Nenhum país nasce por combustão espontânea. Gerações vieram antes e são diretamente responsáveis por vários dos processos que atualmente as nações vivem.
Não se pode entender história como compartimentos que não se ligam e, pior, que não têm ascendência sobre os que se sucedem.
Dias atrás, os armênios lembravam seus mortos em 1915. As gerações atuais da Turquia nada têm a ver com a matança, mas passam a ter responsabilidade quando a negam, quando deixam de reconhecer que houve um genocídio.
Para entender o Oriente Médio hoje, é necessário voltar no tempo e estudar as fronteiras artificiais que o Império Britânico estabeleceu, conforme suas conveniências. Parte do que acontece atualmente é resultado de erros cometidos há mais de 100 anos.
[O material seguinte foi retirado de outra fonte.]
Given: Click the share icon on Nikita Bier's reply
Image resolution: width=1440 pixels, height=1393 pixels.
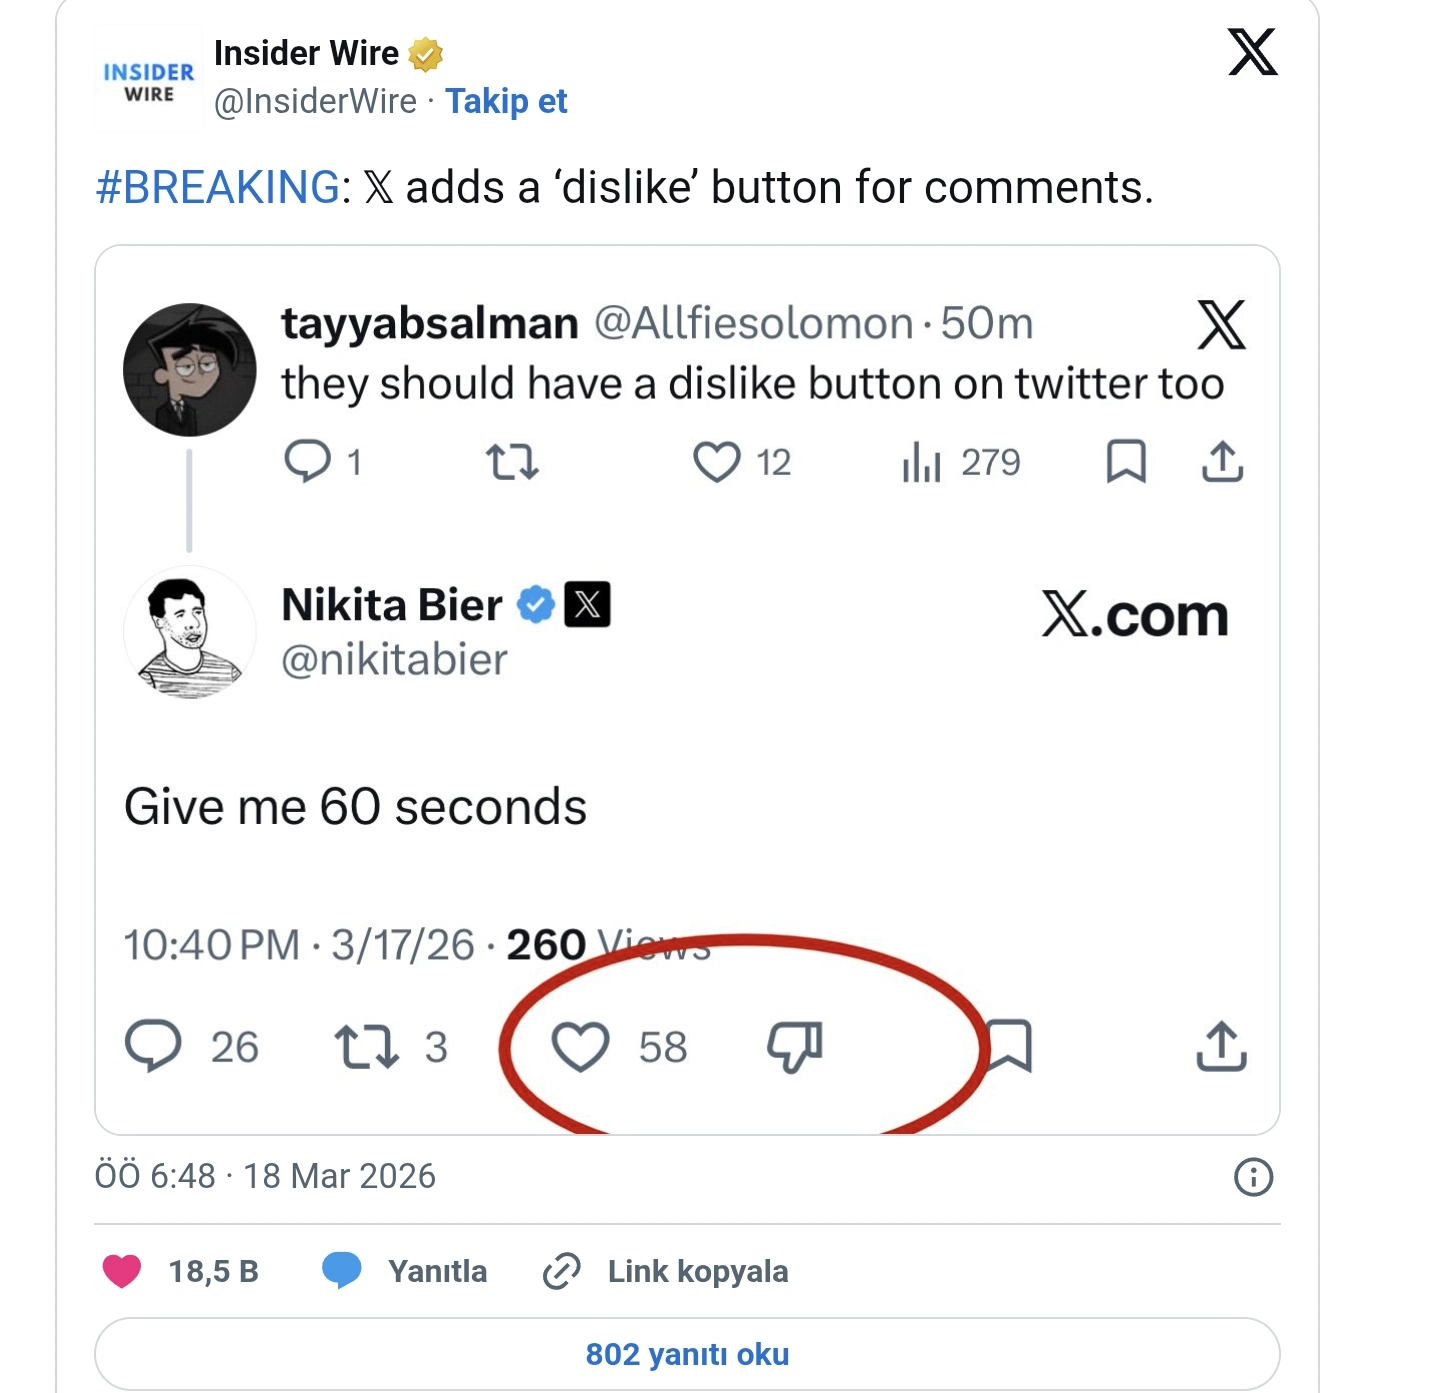Looking at the screenshot, I should [x=1221, y=1047].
Antes do surto colonialista, a África tinha mais de 10 mil nações, de diferentes etnias. Os europeus chegaram, retalharam o continente como a um boi e cada um estabeleceu limites para as nações que criaram conforme seus interesses. Naquele novo território, então, passaram a conviver inimigos figadais, que por séculos se mataram. O que houve em Ruanda foi exatamente isso.
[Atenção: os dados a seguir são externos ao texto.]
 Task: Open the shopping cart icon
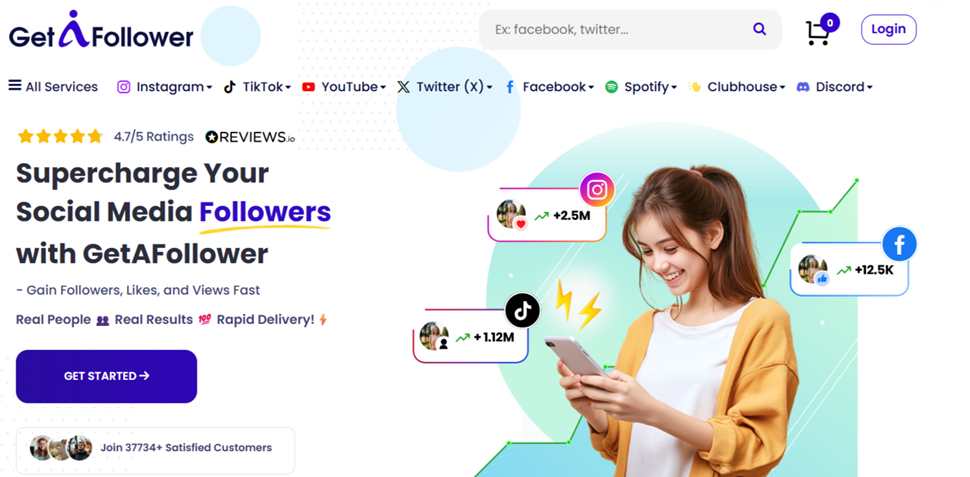pyautogui.click(x=817, y=33)
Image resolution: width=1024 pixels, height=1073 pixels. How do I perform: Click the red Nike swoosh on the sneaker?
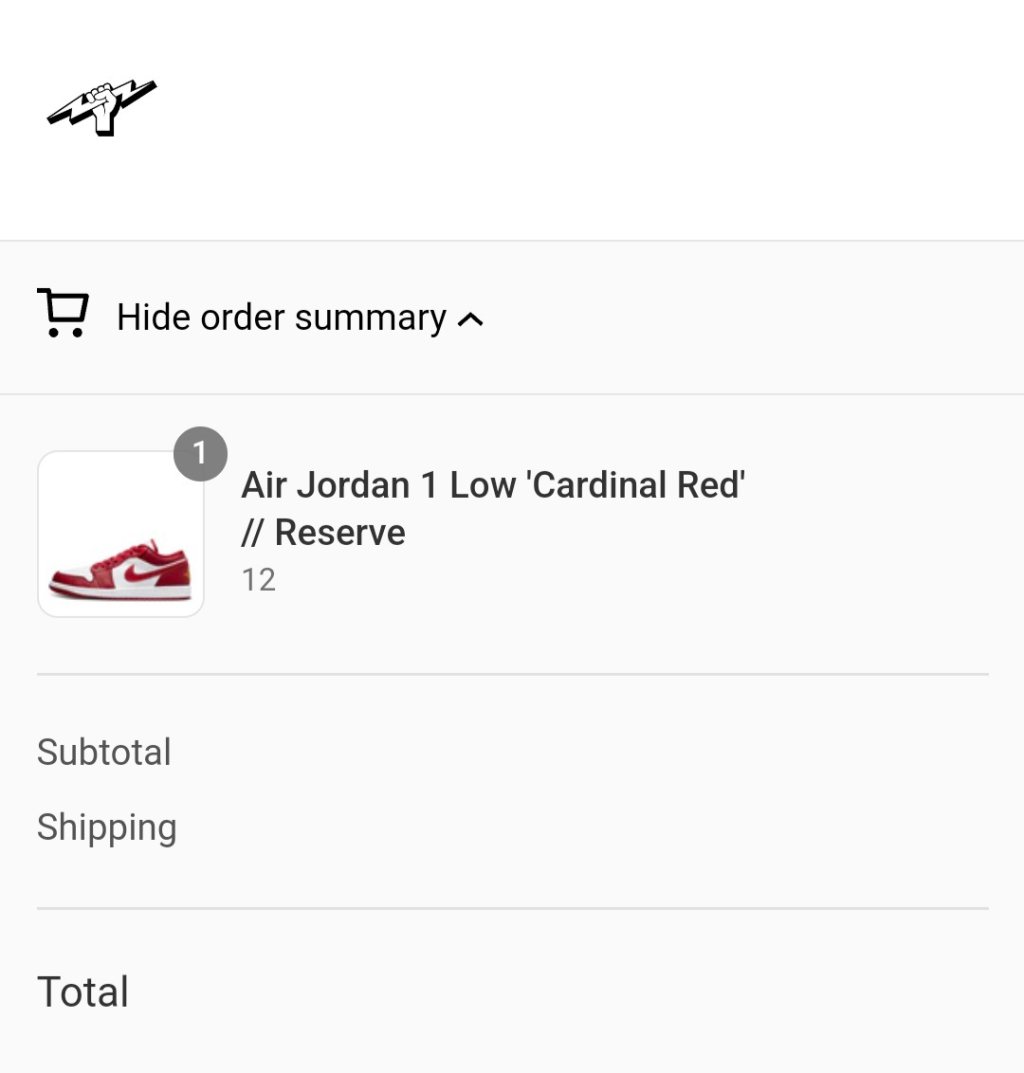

E Portugal, o que tem a ver com o Brasil? Tudo. Certo que seria estupidez e cinismo colocar todas as culpas na colonização, que durou até um certo momento. A partir de outro, o Brasil se tornou responsável por si mesmo. E se não alterou o que estava errado, não o fez por conveniência, desinteresse, leniência e indolência. Essa é a nossa culpa.
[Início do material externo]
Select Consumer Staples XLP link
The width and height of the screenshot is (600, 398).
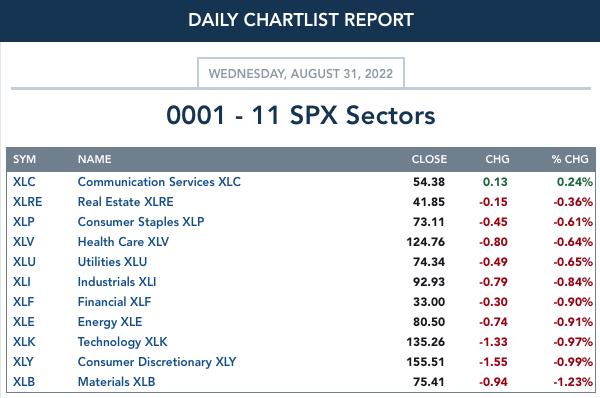coord(141,222)
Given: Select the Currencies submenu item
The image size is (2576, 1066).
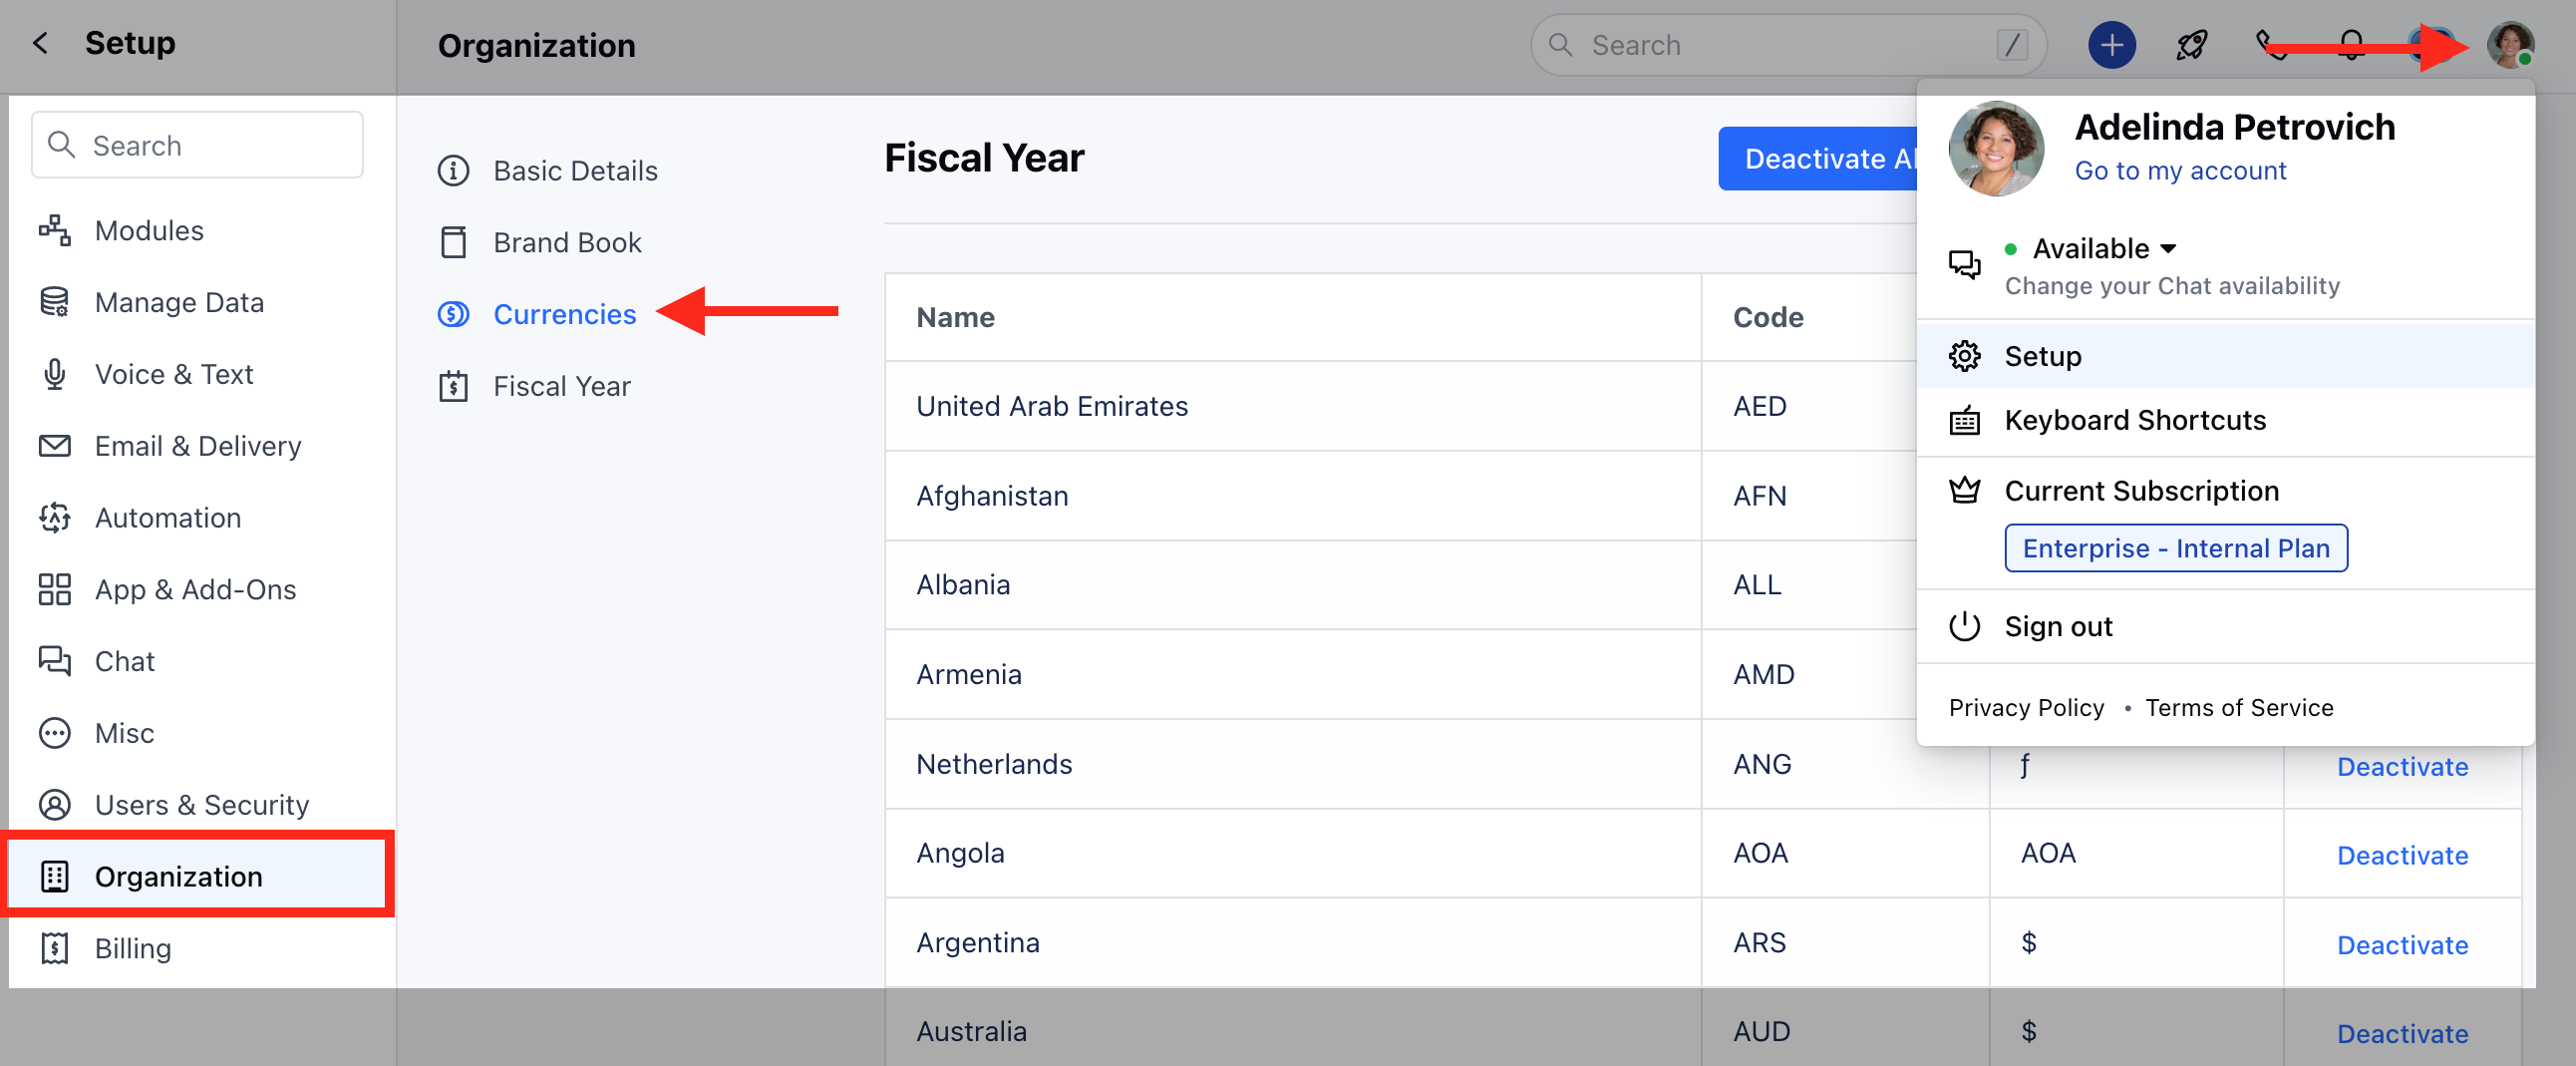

Tudo isso, porém, está documentado. As estruturas de poder, de governo, que hoje existem no Brasil são as mesmas, como os mesmos princípios, de 400 anos atrás. Raymundo Faoro trata disso em "Os donos do poder".
O formato da sociedade brasileira, com a evolução necessária para o século 21, pouco difere daquela surgida logo a seguir à Abolição. Sérgio Buarque de Hollanda registrou isso em "Raízes do Brasil". Mesmo tendo sido escrito na década de 1930, está atualíssimo.
E as relações humanas no Brasil, com seus sistemas de convivência social, foi bem definida em "Casa grande e senzala". Gilberto Freyre pode até ser muito contestado por ter pertencido à elite pernambucana, mas ainda não surgiu um historiador de peso para desmenti-lo ou negá-lo.
Culpar Portugal por todos os males ou dizer que o pior do Brasil é o brasileiro não ajuda muito a compreender nossa situação atual. Somente infantiliza uma discussão num país politica e socialmente infantil.